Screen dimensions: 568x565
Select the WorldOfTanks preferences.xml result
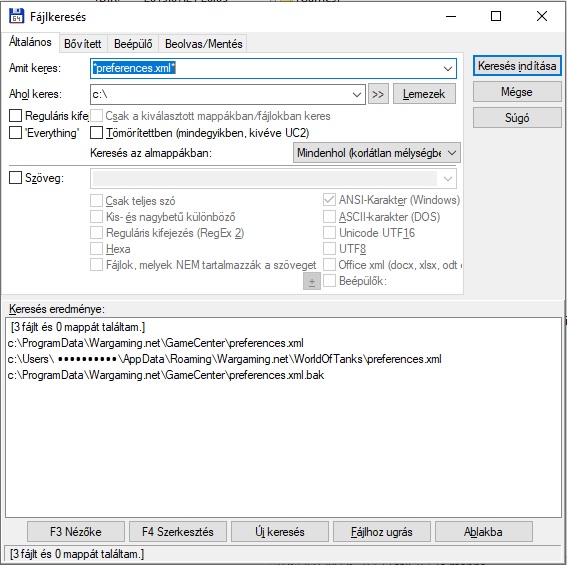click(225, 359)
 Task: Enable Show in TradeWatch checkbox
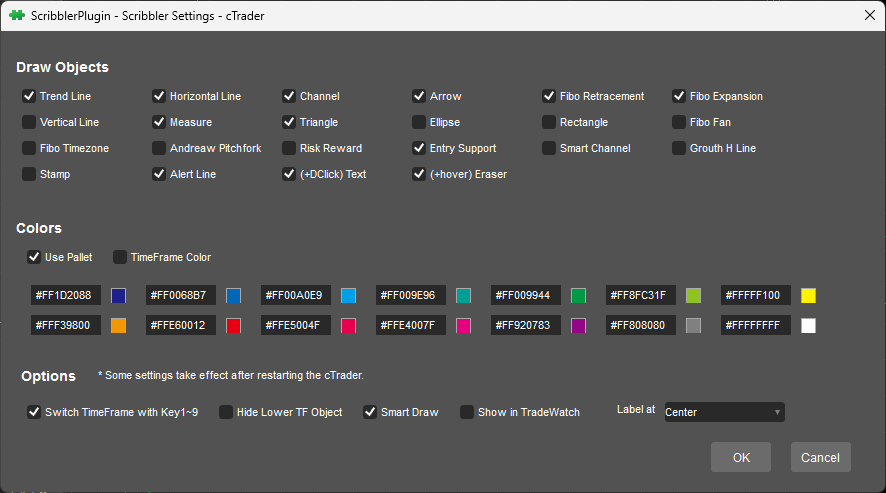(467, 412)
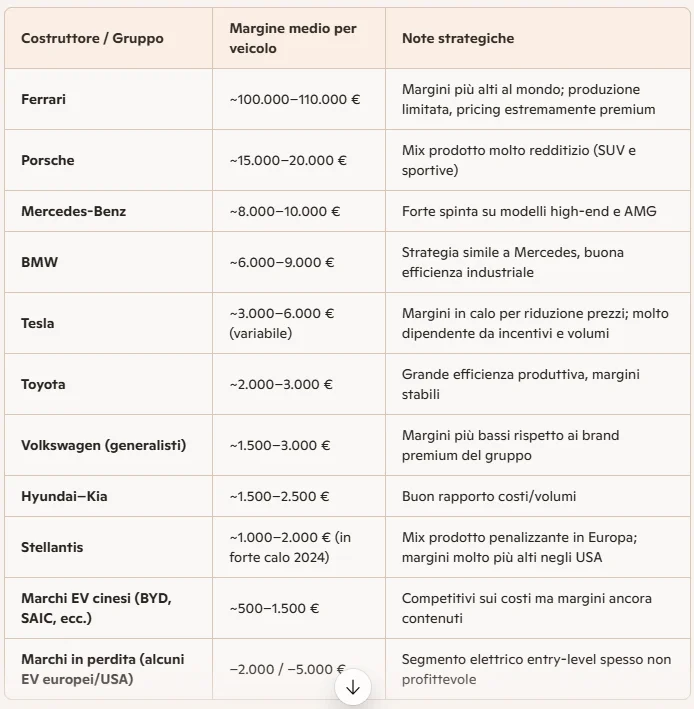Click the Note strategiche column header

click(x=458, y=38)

################

Please write out every entry exactly, but skip the pictures.

* **Exercise output**:
Screen dimensions: 568x565
Select the WorldOfTanks preferences.xml result
click(225, 359)
 Task: Enable Show in TradeWatch checkbox
(467, 412)
Click the Note strategiche column header

click(x=458, y=38)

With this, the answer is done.